Tag Archives: gas price

The European Diplomacy, Energy Security and Central Asian Stake

The events in Central Asian countries very rarely attract massive international media attention. It does not means that nothing happens here. In the last decade of May, the third annual meeting of deputy foreign ministers of Central Asian states (an event organized by the United Nations Regional Centre for Preventive Diplomacy – UNRCCA and held in Ashgabat, Turkmenistan) was focused on enhancing regional cooperation and sustainable development. In the same time, the First Deputy Minister of Foreign Affairs of the Republic of Tajikistan Mahmudjon Sobirov received the U.S. Principal Deputy Assistant Secretary of State for South and Central Asian Affairs Geoffrey Pyatt. Mr Pyatt expressed desire of the US side to facilitate trade between Central and South Asia. In his turn, M. Sobirov expressed hope that the US will also support the implementation of energy projects in Tajikistan that would contribute not only to the economic development of Tajikistan, but to the entire region, since these projects will allow Tajikistan to export energy to the countries of South Asia. In another part of the world, Europe – Germany announced that it will gradually close all nuclear reactors by 2020. Likewise, Switzerland. But until to this “green future”, existing energy alternatives cannot yet cover the energy needs of the European, American or Chinese. In this context, the fuel resources of the countries of Central Asia makes this space an issue for the diplomatic front where the battle is becoming increasingly fierce.
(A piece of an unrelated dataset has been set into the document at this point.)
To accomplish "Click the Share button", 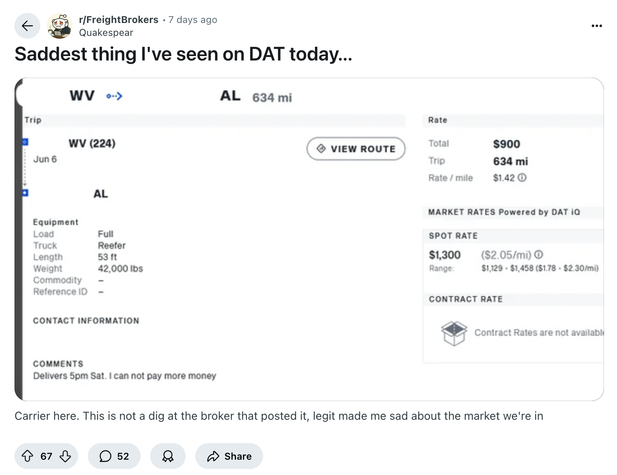I will (229, 456).
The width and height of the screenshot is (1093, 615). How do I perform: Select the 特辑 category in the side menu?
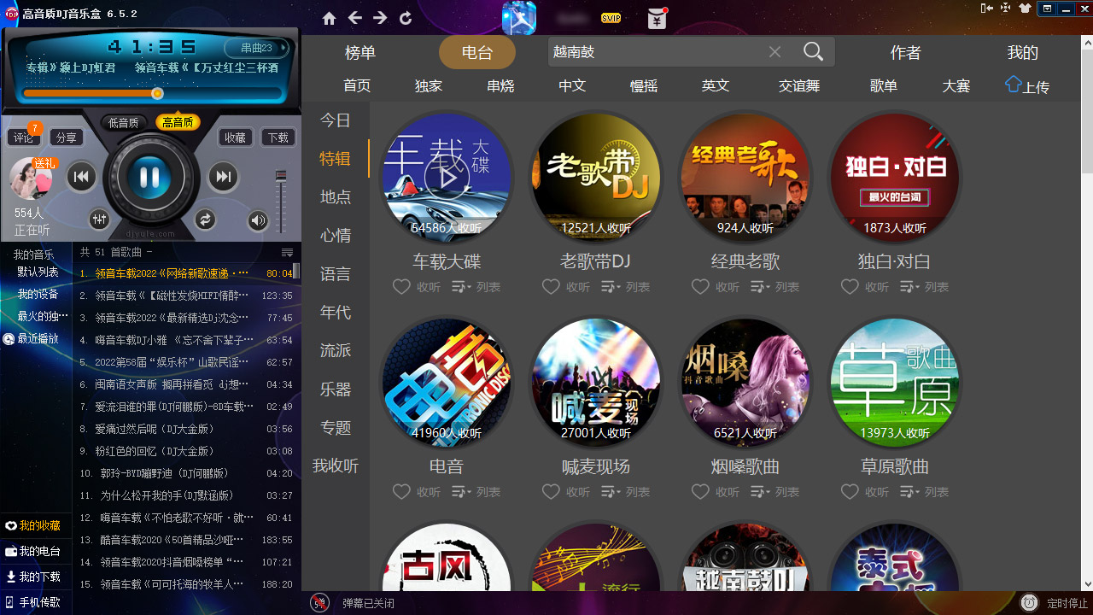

Whether we speak of the European Union or China, the basic idea remains the same and was sound enough: diversify supplies in order to reduce structural dependence on Russia. In this discussion we will limit to the moves from the European side. Projects started, projects delayed and too few concrete results. Moreover, history seems again from Russia’s side. Unrest in North Africa and the Middle East increases the need of European Union to find new solutions to ensure energy needs. So no wonder there is a European Union diplomatic offensive on the all possible fronts.

Nabucco vs South Stream

When talking about the two major energy projects of European Southern Corridor, we mainly observed that Western European diplomacy has always tried, at least in public, a delicate balance by supporting both projects. Diplomats and officials from Austria, Germany or even Italy have defined open the option to support both projects. What mattered in the price of gas imported from Russia. In contrast, the countries of Eastern Europe, namely Bulgaria and Romania have tried without much success a dual approach. Berlin, for instance, was (and still is) interested in opening new pipeline routes out of Central Asia in order to diminish the European Union’s dependence on Russian energy. German diplomats also were on the lookout for ways to boost trade in ways that benefited German manufacturers. In addition, the German military was eager to retain access to a military base at Termez, near the Uzbek-Afghan border. More, the meltdown of Kazakhstan’s banking sector in early 2009 cost German firms an estimated 500 million euros in lost investments, 300 million euros of which will have to be borne by German taxpayers. But the economic debacle did nothing to diminish Merkel’s enthusiasm for engagement with Astana. But from Moscow the diplomatic offensive of Germany was overlooked, given the many economic and political projects common to both countries. In contrast, many of Romania’s diplomatic contacts in Central Asia (even though concrete results have minor) were born from the Kremlin a grumble; however, the relations between the two countries are not the happiest. Romanian diplomacy seems unable to adapt in real time to the dynamic changes in the international community. (Full text)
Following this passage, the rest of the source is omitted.